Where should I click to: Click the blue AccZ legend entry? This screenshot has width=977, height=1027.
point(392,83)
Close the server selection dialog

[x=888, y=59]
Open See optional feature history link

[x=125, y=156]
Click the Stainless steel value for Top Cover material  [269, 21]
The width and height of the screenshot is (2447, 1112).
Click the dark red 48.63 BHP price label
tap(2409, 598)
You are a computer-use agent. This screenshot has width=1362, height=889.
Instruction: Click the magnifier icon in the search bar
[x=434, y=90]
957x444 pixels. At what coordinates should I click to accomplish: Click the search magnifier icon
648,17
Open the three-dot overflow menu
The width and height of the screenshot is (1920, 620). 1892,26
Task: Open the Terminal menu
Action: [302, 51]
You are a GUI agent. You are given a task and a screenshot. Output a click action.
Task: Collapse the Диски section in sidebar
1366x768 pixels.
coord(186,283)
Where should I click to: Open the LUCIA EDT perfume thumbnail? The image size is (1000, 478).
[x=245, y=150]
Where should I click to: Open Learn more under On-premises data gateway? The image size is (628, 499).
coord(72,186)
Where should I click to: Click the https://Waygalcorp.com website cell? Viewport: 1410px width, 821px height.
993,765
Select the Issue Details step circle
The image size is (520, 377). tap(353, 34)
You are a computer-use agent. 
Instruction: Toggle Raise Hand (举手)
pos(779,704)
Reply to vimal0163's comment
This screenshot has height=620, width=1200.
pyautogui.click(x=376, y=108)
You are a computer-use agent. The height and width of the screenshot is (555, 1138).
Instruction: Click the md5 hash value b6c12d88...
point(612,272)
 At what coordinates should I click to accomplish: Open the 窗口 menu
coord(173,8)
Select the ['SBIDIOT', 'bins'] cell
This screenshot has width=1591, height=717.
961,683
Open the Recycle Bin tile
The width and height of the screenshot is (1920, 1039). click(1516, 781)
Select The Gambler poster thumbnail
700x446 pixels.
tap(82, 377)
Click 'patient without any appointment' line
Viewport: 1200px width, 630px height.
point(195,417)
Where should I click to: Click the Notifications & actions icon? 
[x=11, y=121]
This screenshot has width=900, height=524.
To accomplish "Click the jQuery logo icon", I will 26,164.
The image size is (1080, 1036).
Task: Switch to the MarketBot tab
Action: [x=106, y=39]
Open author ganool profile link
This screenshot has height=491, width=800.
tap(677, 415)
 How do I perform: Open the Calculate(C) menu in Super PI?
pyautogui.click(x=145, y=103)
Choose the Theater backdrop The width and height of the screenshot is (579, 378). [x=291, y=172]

[YOUR OBJECTIVE] Report how many lines in the data include the word "agent". Nothing else is needed.

[SOLUTION TO THIS TASK] 4